I’ve had the opportunity to use most aspects of the new PaperVision WorkFlow Designer in the weeks since its release, and I’m happy to see that it’s a real step forward in design and development. There are one or two areas they need to address, but the foundation is there for future enhancements to make it a solid application workflow engine.

To start with, the look is vastly improved, providing a .NET user interface that looks the part. In fact, it’s a look upgrade that could be well applied to the overall PaperVision and ImageSilo sites – maybe tone down some of the sharp edges and make the toolbars more ribbon-like. But I’m no designer, not in that sense. Suffice it to say that it looks the part, but more importantly, it acts the part.

The text based interface provides detailed workstep and task definition information in a structure that is simple to navigate – each workstep laid out nicely with the older, tab-based design now broken down to folders and tables. Multiple workflow definitions can be loaded in the interface, which simplifies edits that take place across more than one project or workflow design. The old PaperVision designer was less navigable on that point, so that’s a great improvement. One minor complaint is that workstep items are purely alphabetical as opposed to being organized primarily by the workflow order and then by alpha – this might be more difficult than I’m making it out to be, though, but it would be an improvement to bring it more in line with other Microsoft workflow tools, like Dynamics CRM.

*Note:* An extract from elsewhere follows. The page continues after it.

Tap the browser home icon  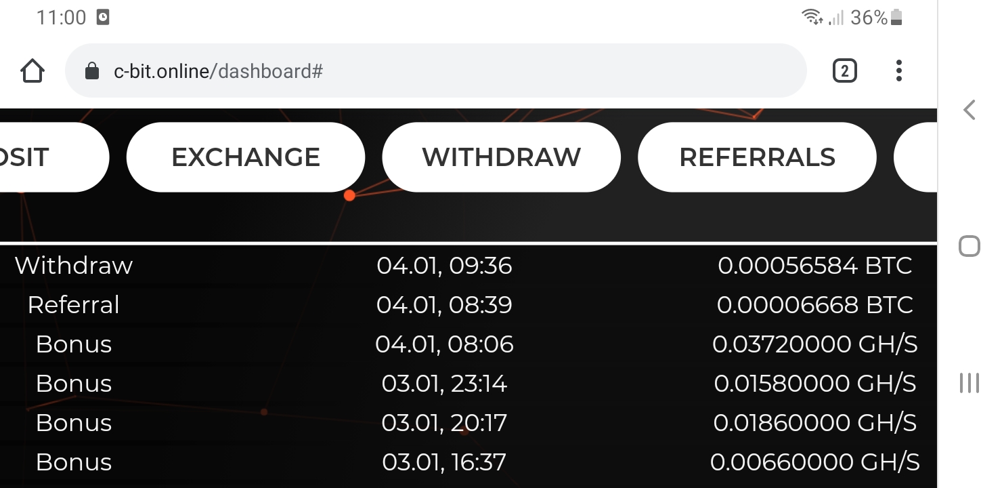click(x=32, y=70)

The graphical interface is still available, but it’s had a major facelift and the controls over individual properties is significantly improved. Gone are the random mapping changes that were such an irritant – assemble your flows visually as you see them in your head, not as the old PaperVision mapping tool decided they should be. So now we can group items, lay them out more intuitively and… well, that’s about it. We’re still missing things like labeling groups or functions, no ability to control the workstep connection, no smart connections, still a small graphics library. So it needs work but it’s a step in the right direction.

One of our users needed some updates done recently in their workflow design, and I took about a half day to ‘rebuild’ a 50-user/90-workstep ImageSilo workflow routine into a visually intuitive representation of the workflow. The end product is so much easier to update and to understand, it was well worth the effort.

So, great new release, really pleased, even if it lacks of few things on my wish list. I look forward to future developments on this WorkFlow Designer on both PaperVision and ImageSilo, and I’ll let you know about them right here.